Excerpted passage

[jira] [Commented] (ZOOKEEPER-1080) Provide a Leader Election framework based on Zookeeper receipe

E. Sammer (JIRA) Tue, 14 Jun 2011 16:09:55 -0700

    [ 
https://issues.apache.org/jira/browse/ZOOKEEPER-1080?page=com.atlassian.jira.plugin.system.issuetabpanels:comment-tabpanel&focusedCommentId=13049501#comment-13049501
 ]


E. Sammer commented on ZOOKEEPER-1080:
--------------------------------------

Henry:

{quote}
I wouldn't try and delete the root node at STOP time. It seems prone to 
problems if you stop one node while others are starting / in a failed state and 
don't have ephemerals yet registered. Sequence numbers are a fairly abundant 
resource, and if it's possible to run out of them across several runs, it's 
definitely possible to run out of them in a single run.
{quote}

While I think it's cleaner and I'd rather just handle the cases properly, I 
don't feel strongly about it. I'll just pull it out. Any thoughts on ACLs? I 
just punted on the subject of security entirely (which is probably not 
sufficient long term).

{quote}
That tuple support class is, imho, kinda gross. It would be clearer to use 
specific struct-type classes whose names correspond to the fields they're 
intended to hold.
{quote}

As I mentioned to you (in person) I really wanted something like Map.Entry<K, 
V> but public. I tried to make it look like Scala's tuples so there was at 
least a hint of prior art. I can replace it with a LeaderOffer class with two 
elements if it makes it seem nicer, though.

{quote}
'Observers' is already a meaningful noun in ZK land, so it might be clearer to 
call them something else. Paxos uses Learners, but that's also taken inside ZK. 
Listeners?
{quote}

No problem.

{quote}
Not a big deal, but I think you can break out of the for loop at the end of 
determineElectionStatus once the offer corresponding to the local node has been 
found.
{quote}

I'll take a look. Sounds good.

{quote}
I think addObserver / removeObserver probably need to synchronize on observers 
if you think you need to sync in dispatchEvent as well.
{quote}

You're right; missed the sync on those.

{quote}
Is there any way to actually determine who the leader is (if not the local 
process)? Seems like this would be useful.
{quote}

Currently no, but that's a known missing feature. What's your thought on the 
addition of a $ROOT/current_master with a data payload? I talked to ATM about 
it and we agreed having $ROOT/$machine_name is bad because one can't stat for a 
known znode from other hosts. I have a few concerns on this.

* I don't want people doing goofy things like watching this node and 
accidentally creating a stampede, ignoring the seq nodes.
* There is a potential pathological case where node A is elected master and 
can't create the $ROOT/current_master node.

The latter is probably the one I'm more concerned about. The other option is to 
shove host name info into the seq znodes themselves but then they become 
mutable and we start triggering watches on updates which is kind of crufty.

Hari:

{quote}
How about handling of "Disconnected" and "Expired" events from Zookeeper?

Consider a scenario where
Active and Standby node is running
Active node`s network failed. It is "Disconnected" from Zookeeper. But it will 
still behave as Active as it is not getting any events from the framework.

Supplied information
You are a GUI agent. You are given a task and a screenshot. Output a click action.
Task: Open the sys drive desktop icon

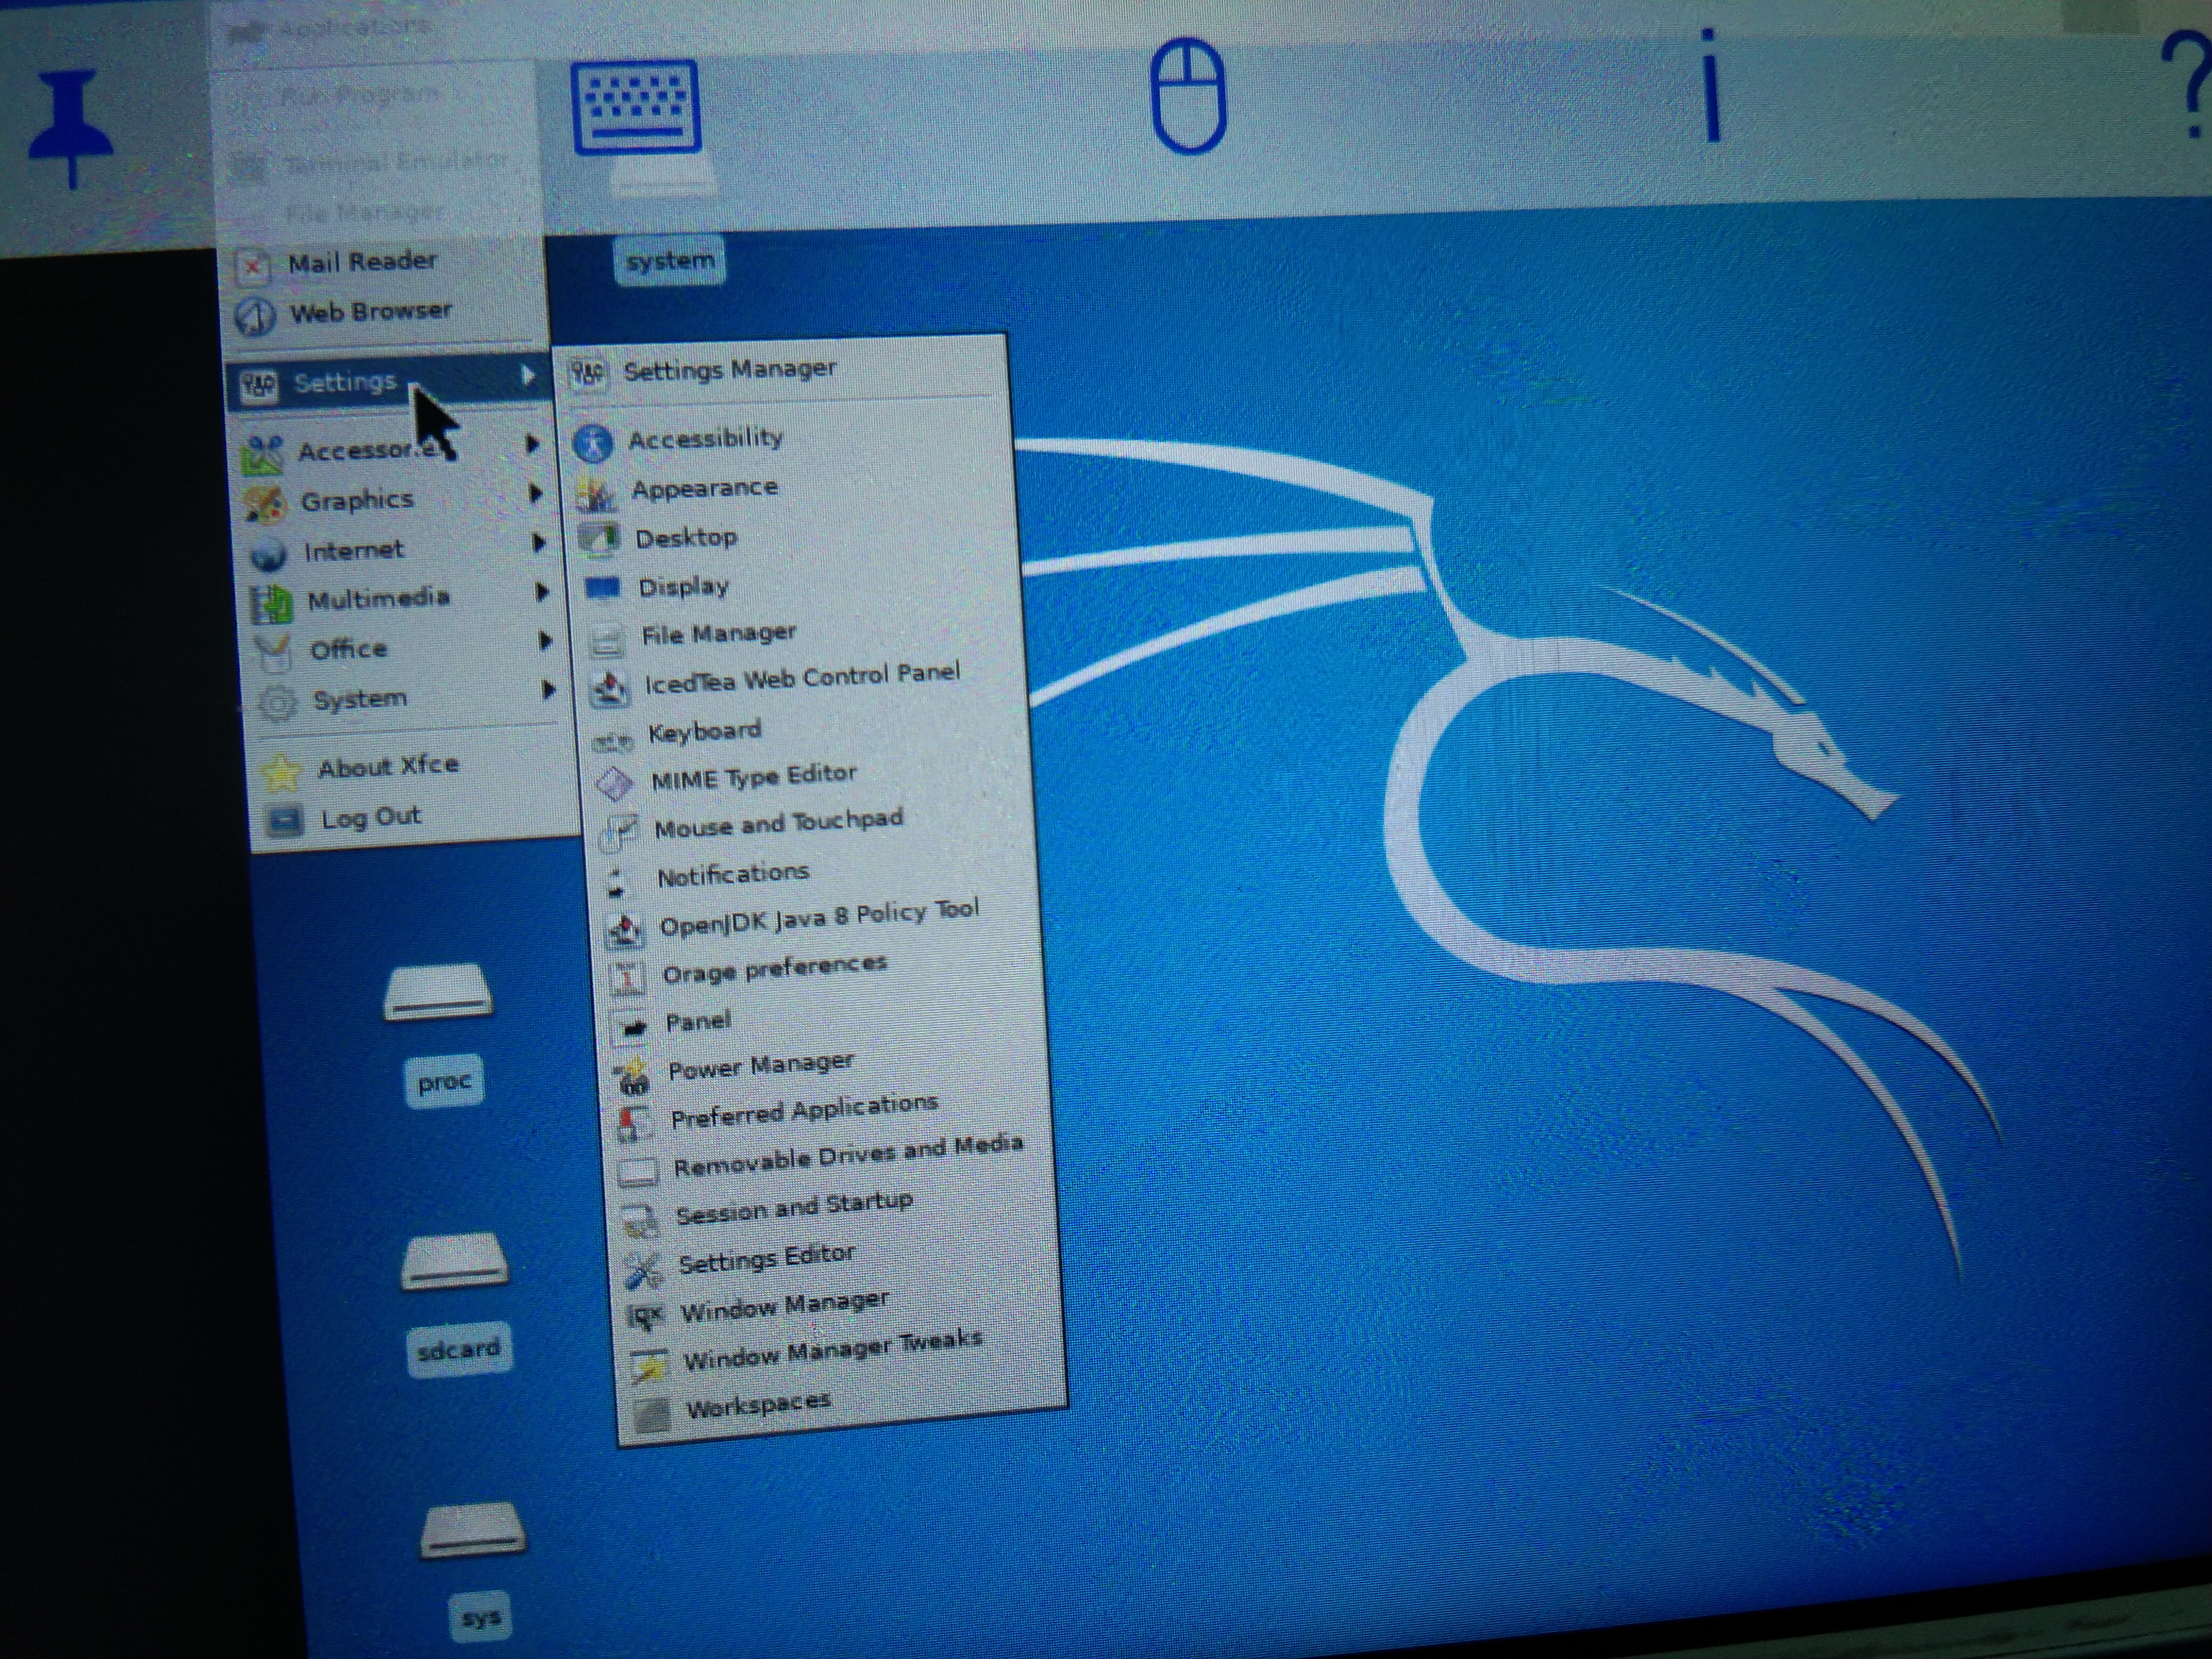pos(473,1531)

Actions to take
- A) From the leader election comment, extract the passage between "I'll take a" and "would be useful.", inclusive.
- B) Translate this sentence from the leader election comment into Spanish: "Sequence numbers are a fairly abundant resource, and if it's possible to run out of them across several runs, it's definitely possible to run out of them in a single run."

Solutions
- A)
I'll take a look. Sounds good.

{quote}
I think addObserver / removeObserver probably need to synchronize on observers 
if you think you need to sync in dispatchEvent as well.
{quote}

You're right; missed the sync on those.

{quote}
Is there any way to actually determine who the leader is (if not the local 
process)? Seems like this would be useful.

- B) Los números de secuencia son un recurso bastante abundante, y si es posible agotarlos a lo largo de varias ejecuciones, sin duda es posible agotarlos en una sola ejecución.